Brief:
Two lines below mark the span: the one containing "Reviews [tab] (398, 672)" and the one containing "Image resolution: width=1728, height=1117.". Set down both, plus every line between, exactly as they stand, and nothing else.

[Opening Source material section]

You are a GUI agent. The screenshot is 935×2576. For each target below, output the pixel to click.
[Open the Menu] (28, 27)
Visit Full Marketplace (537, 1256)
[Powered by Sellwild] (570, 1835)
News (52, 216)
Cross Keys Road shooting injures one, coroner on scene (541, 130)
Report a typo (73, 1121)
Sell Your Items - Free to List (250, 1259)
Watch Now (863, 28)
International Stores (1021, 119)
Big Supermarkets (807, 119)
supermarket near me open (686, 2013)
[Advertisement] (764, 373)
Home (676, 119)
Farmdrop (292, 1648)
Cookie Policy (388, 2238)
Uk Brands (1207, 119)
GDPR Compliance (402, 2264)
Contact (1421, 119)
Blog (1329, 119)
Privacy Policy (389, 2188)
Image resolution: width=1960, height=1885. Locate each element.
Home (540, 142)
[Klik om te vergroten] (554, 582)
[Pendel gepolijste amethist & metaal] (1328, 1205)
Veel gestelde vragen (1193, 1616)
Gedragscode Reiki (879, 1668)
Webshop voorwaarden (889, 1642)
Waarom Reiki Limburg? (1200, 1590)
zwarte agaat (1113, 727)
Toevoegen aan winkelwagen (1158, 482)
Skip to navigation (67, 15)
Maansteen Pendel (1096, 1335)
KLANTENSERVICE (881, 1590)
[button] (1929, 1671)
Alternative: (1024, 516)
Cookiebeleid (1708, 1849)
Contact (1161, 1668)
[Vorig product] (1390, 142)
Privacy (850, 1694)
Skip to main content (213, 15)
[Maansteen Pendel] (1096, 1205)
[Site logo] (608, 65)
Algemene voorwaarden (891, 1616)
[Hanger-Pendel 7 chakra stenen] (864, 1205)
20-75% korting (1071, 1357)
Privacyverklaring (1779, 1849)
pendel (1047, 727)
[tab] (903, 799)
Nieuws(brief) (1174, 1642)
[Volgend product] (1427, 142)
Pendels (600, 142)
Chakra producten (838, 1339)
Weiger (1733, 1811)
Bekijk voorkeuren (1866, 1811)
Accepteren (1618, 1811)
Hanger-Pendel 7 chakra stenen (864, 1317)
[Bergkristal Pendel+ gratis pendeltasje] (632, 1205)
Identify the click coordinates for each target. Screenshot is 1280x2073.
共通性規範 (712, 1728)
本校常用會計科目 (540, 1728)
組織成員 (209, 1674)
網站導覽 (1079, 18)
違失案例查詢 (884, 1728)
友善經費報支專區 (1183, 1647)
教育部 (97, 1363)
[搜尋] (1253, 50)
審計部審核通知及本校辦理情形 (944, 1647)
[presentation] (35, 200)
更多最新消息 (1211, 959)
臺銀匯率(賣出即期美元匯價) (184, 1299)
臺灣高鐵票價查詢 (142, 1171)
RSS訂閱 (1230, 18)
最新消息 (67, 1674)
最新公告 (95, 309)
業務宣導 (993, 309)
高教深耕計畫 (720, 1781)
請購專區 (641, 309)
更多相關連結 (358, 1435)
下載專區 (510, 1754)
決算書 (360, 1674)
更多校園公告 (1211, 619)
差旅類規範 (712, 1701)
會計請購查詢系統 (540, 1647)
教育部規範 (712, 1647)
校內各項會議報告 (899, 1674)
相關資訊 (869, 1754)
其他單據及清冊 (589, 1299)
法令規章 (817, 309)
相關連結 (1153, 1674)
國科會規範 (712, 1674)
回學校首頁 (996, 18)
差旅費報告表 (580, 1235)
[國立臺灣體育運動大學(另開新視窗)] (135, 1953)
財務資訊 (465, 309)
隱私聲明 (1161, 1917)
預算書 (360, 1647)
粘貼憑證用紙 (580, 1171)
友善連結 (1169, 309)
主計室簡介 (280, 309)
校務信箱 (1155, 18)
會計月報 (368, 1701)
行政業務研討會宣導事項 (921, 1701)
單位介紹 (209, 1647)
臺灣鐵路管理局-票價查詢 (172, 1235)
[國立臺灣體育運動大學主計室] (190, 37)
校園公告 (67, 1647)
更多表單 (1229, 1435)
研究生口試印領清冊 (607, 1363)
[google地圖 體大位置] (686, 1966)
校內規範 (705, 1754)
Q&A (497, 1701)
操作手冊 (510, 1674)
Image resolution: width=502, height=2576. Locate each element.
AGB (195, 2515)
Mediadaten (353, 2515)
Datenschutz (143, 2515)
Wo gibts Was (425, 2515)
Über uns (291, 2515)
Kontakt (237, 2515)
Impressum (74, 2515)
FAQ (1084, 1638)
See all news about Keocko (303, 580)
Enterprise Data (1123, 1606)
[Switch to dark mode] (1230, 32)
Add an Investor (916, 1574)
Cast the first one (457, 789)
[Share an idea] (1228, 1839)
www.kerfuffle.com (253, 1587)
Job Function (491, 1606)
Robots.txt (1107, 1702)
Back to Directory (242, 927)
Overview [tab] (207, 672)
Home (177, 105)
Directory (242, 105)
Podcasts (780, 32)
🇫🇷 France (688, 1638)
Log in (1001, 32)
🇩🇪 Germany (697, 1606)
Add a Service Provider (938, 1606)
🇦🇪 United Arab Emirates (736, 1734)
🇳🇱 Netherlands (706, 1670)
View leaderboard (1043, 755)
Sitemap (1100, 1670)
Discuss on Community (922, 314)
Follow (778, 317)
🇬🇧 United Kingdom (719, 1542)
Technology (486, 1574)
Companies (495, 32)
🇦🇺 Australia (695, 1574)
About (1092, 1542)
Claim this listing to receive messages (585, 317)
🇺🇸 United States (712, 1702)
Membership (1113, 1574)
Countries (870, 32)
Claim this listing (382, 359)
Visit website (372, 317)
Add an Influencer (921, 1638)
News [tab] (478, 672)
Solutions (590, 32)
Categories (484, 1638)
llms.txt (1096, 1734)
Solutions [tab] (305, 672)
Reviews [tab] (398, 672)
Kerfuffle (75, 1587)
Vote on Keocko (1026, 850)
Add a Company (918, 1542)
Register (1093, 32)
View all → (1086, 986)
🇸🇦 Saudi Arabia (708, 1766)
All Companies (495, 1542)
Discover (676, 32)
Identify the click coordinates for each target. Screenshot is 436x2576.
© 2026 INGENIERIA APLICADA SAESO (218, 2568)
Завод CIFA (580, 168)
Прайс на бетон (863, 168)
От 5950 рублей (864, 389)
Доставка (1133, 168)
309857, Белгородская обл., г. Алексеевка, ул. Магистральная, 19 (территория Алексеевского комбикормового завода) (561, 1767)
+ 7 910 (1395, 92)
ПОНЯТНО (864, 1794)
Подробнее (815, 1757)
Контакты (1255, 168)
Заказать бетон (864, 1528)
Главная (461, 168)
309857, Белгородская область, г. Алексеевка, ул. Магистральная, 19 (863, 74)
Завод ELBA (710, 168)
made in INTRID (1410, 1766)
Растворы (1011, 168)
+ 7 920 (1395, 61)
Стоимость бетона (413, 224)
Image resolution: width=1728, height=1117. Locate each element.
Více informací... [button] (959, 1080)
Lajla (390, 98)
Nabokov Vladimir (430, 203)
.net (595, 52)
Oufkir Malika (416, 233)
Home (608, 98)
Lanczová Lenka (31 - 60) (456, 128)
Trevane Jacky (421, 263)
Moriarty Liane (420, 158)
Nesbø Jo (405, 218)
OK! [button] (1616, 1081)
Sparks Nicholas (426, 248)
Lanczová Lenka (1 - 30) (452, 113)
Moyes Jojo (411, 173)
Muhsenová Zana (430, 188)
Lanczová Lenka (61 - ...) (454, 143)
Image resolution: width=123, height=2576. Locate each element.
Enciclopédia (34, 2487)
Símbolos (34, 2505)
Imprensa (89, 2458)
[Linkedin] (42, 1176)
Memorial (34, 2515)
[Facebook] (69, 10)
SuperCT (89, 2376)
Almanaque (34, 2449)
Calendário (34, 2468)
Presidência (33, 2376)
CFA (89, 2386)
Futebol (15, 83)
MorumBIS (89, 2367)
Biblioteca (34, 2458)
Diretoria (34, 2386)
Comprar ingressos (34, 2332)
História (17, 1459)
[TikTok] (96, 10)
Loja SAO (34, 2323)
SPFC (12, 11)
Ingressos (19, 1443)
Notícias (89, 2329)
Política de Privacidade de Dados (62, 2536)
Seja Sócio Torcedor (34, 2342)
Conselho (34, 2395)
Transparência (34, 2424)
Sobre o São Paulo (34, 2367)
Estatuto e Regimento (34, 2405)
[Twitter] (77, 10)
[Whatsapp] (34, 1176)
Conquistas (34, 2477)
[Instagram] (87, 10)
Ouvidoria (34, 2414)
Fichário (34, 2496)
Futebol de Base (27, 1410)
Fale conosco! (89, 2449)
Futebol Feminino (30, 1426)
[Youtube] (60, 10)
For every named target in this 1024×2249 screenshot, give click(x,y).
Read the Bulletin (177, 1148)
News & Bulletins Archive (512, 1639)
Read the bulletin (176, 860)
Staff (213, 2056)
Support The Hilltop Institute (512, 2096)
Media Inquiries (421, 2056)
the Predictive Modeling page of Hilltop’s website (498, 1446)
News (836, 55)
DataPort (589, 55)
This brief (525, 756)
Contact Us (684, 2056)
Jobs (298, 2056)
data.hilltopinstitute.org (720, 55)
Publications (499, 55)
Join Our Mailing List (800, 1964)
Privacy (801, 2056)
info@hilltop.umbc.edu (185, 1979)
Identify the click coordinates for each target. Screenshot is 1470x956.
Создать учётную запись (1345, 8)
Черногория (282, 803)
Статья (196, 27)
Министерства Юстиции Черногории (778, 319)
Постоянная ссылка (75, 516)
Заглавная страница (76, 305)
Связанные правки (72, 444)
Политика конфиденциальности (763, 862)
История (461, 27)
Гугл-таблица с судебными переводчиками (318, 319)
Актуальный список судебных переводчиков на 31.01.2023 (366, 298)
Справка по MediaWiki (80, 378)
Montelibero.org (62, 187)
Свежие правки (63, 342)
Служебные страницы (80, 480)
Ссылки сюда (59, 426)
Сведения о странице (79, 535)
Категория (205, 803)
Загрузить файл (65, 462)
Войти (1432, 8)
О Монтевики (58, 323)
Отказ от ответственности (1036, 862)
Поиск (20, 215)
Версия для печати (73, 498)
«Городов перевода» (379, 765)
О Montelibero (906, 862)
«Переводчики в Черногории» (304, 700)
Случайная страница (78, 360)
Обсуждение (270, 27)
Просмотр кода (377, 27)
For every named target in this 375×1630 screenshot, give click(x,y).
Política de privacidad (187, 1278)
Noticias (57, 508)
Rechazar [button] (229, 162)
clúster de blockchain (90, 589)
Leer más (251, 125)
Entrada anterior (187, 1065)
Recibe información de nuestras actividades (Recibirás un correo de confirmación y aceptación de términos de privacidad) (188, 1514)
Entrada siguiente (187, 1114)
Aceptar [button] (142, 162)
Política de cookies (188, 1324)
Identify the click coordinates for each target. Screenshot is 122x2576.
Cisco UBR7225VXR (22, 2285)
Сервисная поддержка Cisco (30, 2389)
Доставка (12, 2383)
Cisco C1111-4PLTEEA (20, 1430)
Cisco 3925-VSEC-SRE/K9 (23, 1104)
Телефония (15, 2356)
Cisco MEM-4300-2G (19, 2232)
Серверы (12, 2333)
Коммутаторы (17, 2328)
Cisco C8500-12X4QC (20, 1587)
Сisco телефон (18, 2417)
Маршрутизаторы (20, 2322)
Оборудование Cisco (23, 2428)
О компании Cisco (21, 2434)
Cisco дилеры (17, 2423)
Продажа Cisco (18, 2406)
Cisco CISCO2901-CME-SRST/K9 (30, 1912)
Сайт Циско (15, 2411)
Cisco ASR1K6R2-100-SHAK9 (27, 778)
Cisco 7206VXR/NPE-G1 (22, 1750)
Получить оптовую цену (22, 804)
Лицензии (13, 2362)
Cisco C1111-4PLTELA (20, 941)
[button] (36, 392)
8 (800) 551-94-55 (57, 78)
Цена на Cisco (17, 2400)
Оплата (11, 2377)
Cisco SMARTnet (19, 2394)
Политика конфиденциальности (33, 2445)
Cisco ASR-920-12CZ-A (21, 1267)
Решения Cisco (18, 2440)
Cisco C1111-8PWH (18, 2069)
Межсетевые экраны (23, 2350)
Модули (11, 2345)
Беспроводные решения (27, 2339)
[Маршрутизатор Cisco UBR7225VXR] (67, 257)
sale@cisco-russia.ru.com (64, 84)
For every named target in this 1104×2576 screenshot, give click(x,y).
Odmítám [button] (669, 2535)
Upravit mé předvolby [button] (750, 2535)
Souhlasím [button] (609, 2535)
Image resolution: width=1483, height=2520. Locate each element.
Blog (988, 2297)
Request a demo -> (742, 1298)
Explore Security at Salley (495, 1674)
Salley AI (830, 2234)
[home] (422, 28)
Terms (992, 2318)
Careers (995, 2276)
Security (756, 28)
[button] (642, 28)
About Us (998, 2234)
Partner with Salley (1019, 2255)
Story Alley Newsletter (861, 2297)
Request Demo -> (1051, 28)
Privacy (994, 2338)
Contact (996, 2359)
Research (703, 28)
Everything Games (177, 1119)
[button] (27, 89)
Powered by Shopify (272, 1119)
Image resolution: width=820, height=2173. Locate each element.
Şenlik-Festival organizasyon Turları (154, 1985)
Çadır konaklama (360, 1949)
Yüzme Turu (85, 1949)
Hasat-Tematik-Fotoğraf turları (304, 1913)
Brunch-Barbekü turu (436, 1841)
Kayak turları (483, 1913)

[Closing Source material section]

Problem solution:
Reviews [tab] (398, 672)
Kerfuffle (75, 1587)
Vote on Keocko (1026, 850)
Add a Company (918, 1542)
Register (1093, 32)
View all → (1086, 986)
🇸🇦 Saudi Arabia (708, 1766)
All Companies (495, 1542)
Discover (676, 32)
Identify the click coordinates for each target. Screenshot is 436x2576.
© 2026 INGENIERIA APLICADA SAESO (218, 2568)
Завод CIFA (580, 168)
Прайс на бетон (863, 168)
От 5950 рублей (864, 389)
Доставка (1133, 168)
309857, Белгородская обл., г. Алексеевка, ул. Магистральная, 19 (территория Алексеевского комбикормового завода) (561, 1767)
+ 7 910 (1395, 92)
ПОНЯТНО (864, 1794)
Подробнее (815, 1757)
Контакты (1255, 168)
Заказать бетон (864, 1528)
Главная (461, 168)
309857, Белгородская область, г. Алексеевка, ул. Магистральная, 19 (863, 74)
Завод ELBA (710, 168)
made in INTRID (1410, 1766)
Растворы (1011, 168)
+ 7 920 (1395, 61)
Стоимость бетона (413, 224)
Image resolution: width=1728, height=1117. Locate each element.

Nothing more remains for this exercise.